SharePoint Server 2007 detected duplicates using a commonly used technique called "shingling". This is a generic technique which allows you to identify duplicates or near duplicates of documents (or webpages). Shingling has been  widely used in different types of systems and software to identify spams, plagiarism or to enforce copyright protection. A shingle – which is more more commonly referred to as a q-gram – is a contiguous subsequence of tokens taken from a document.
So if you want to see if two documents are similar, you can do this by looking at how many shingles they have in common. You however need to determine how long your subsequence of tokens needs to be – typically a value of 4 is used. This is formalized by using S(d,w), which is the set of distinct shingles of width w which are contained in a document e.g. for the line “a rose is a rose is a rose” – so with w=4, we get the following shingles “a rose is a”, “rose is a rose”, “is a rose is”. If you wan to compare the similarity between two sets, e.g. S(doc1) and S(doc2) which are the sets of distinct shingles of document1 and document2, you can use the Jaccard similarity index (or resemblance index) to define the degree of similarity.

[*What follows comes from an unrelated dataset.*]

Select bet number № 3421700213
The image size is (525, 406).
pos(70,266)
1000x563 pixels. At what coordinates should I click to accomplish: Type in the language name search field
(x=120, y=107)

A Jaccard index with a value of 0 means that documents are completely dissimilar, whereas 1 points to identical documents.  This would however that we would need to calculate the similarity index of each pair of documents – which would be a quite intensive task – to speed up processing a form of hashing is used (for more details take a look at  the explanation about near duplicates and shingling)

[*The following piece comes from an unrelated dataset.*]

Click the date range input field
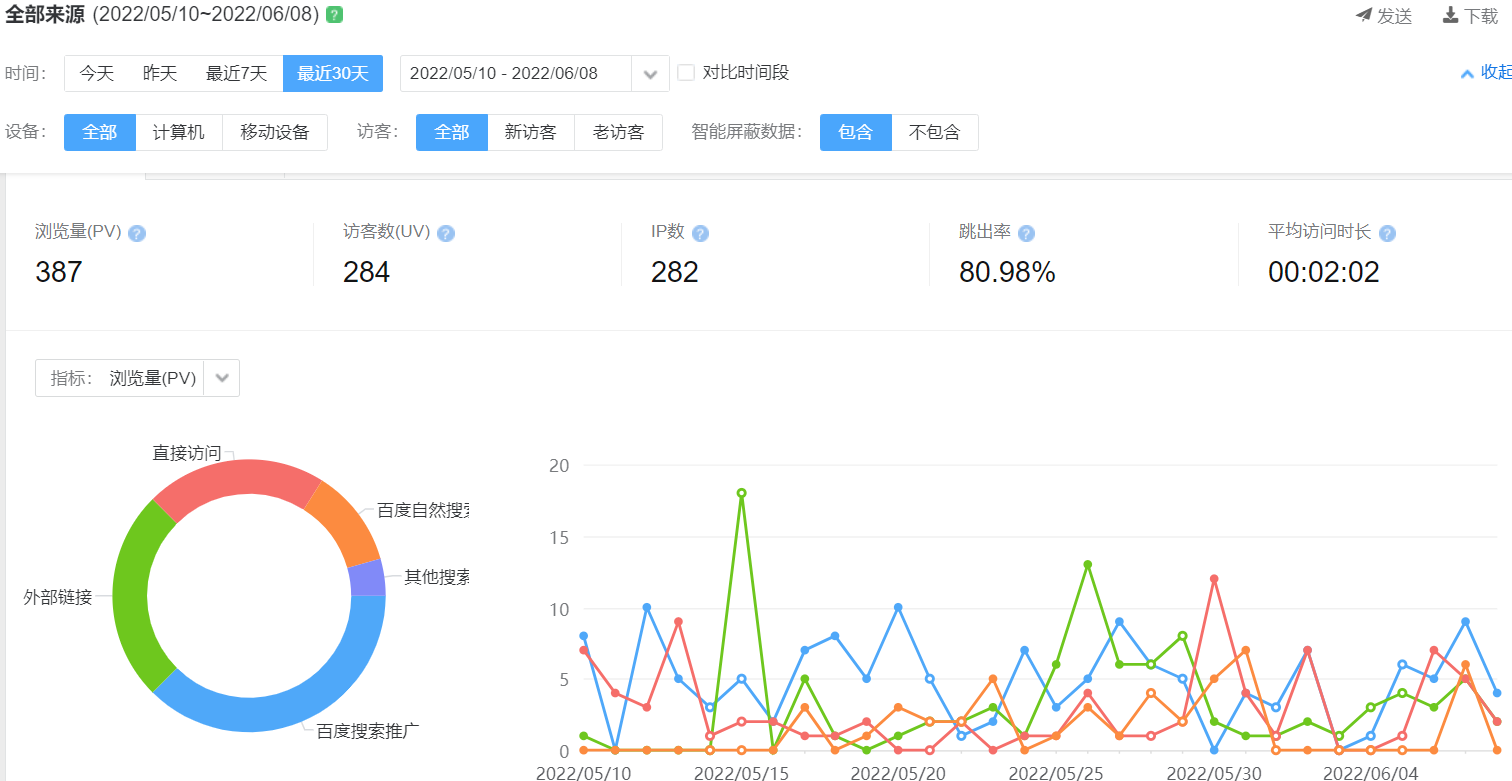This screenshot has height=781, width=1512. [x=514, y=73]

As items in SharePoint 2007 were indexed, these hashes were stored in the search database. It is not really clear from the documentation whether these hashes only related to the content of an item or to the properties as well (although  this blog  - Microsoft Office SharePoint Server 2007: Duplicate search results  states that it is only on the content of a document). So in SharePoint Server 2007 these hashes were stored in the MSSDuplicateHashes tables.

In SharePoint Server 2013 these hashes are not stored in the MSSDuplicateHashes table anymore but in the DocumentSignature – this is documented in the article Customizing search results in SharePoint 2013. In the next screenshot I have used the and you will notice that although the document title and some metadata are different for the 5 documents, there are only 2 distinct document signatures. This indicates that the shingle is only calculated using the content of documents and not the metadata or the file name (Content By Search web parts don’t seem to use duplicate trimming). The document signature actually contains 4 checksums and if one of the four matches with another document, the document is treated as a duplicate. This also means that when SharePoint search encounters a document for which it is unable to extract the actual contents, it probably is not able to do proper duplicate trimming.

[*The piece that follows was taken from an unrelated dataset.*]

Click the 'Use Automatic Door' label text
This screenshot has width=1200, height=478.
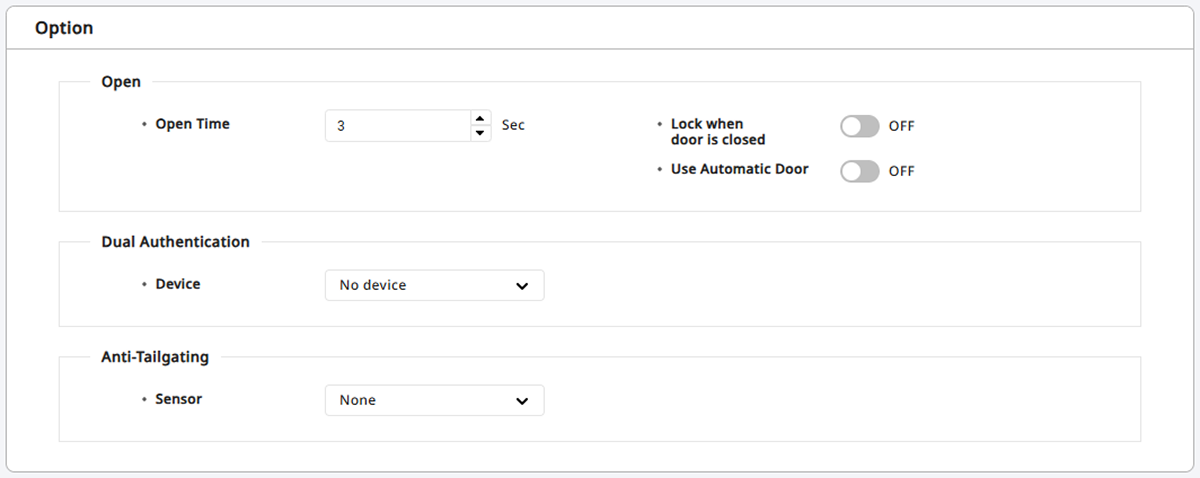[739, 169]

Since SharePoint Server 2013 search result web parts have duplicate trimming activated and SharePoint 2013 is using a quite coarse algorithm for determining a duplicate, you will see some unexpected results. Luckily after installing the SharePoint 2013 Cumulative Update July 2014 you will have the option to de-activate duplicate trimming within the query builder settings.



Another way to accomplish the same thing is by changing the settings for grouping of results. As outlined in Customizing search results in SharePoint 2013, duplicate removal of search results is a part of grouping. So if you specify to group on DocumentSignature, you would be able to show near duplicates (if one of the 4 checksums is different) but still omit the “complete” duplicates.



But the most elegant solution is the one outlined by Elio in View duplicate results in SharePoint 2013 Search Center via Javascript which allows you to change the “duplicate trimming” setting of the webpart using javascript –allowing your end users to determine themselves whether or not they want to trust the SharePoint duplicate trimming algorithm.